*THE DATA*.

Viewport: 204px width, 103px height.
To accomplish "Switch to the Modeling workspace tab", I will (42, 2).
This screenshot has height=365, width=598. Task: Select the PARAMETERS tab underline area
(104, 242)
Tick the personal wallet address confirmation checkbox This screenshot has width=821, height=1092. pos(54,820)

==

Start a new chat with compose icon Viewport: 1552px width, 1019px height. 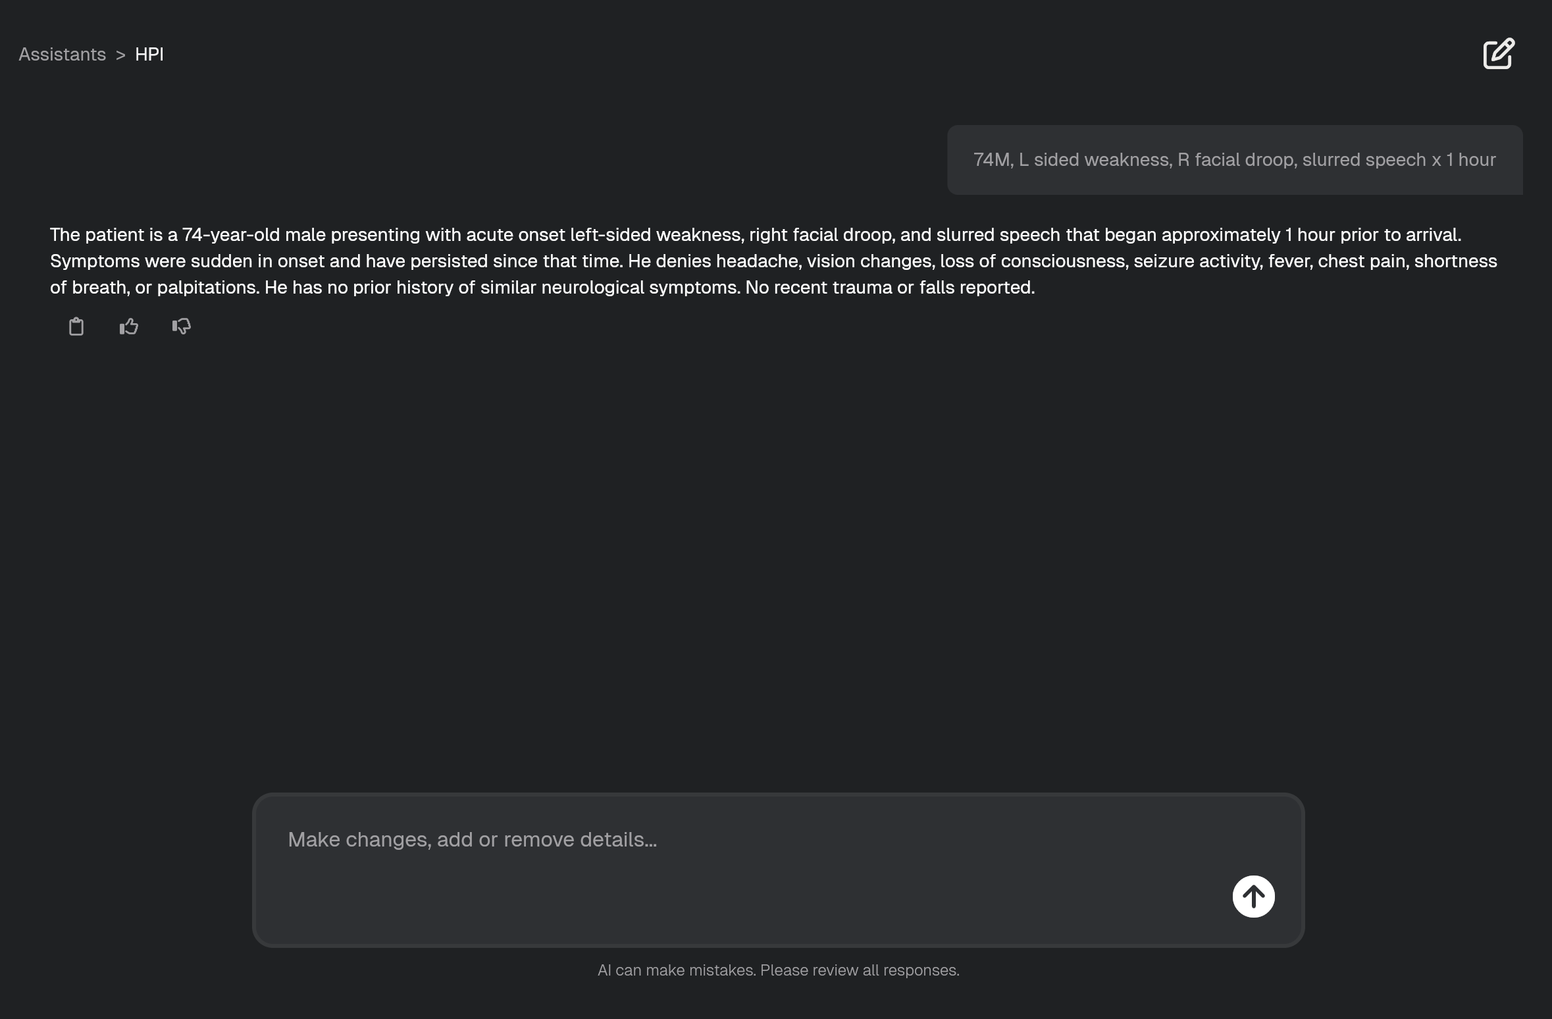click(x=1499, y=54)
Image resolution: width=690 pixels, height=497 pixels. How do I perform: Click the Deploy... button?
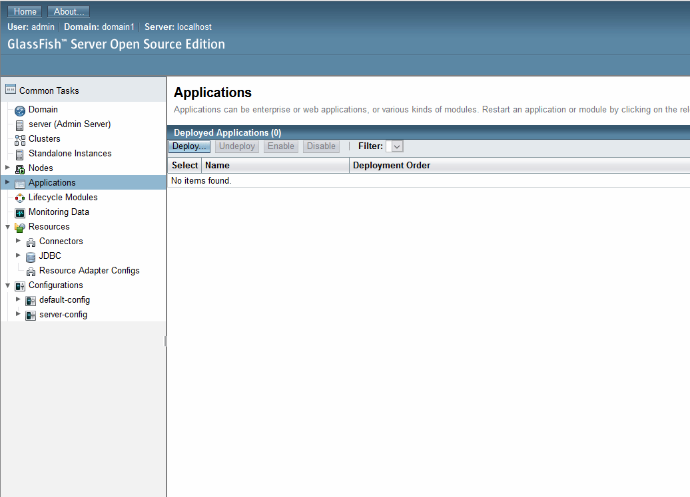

*WHAT YOU ARE ASKED TO DO*. The lines above starting at the one that contains "Viewport: 204px width, 103px height." and ending at the one that contains "Tick the personal" must be transcribed exactly, and no other lines may appear.

*SOLUTION TO THE PROBLEM*.
Viewport: 204px width, 103px height.
To accomplish "Switch to the Modeling workspace tab", I will (42, 2).
This screenshot has height=365, width=598. Task: Select the PARAMETERS tab underline area
(104, 242)
Tick the personal wallet address confirmation checkbox This screenshot has width=821, height=1092. pos(54,820)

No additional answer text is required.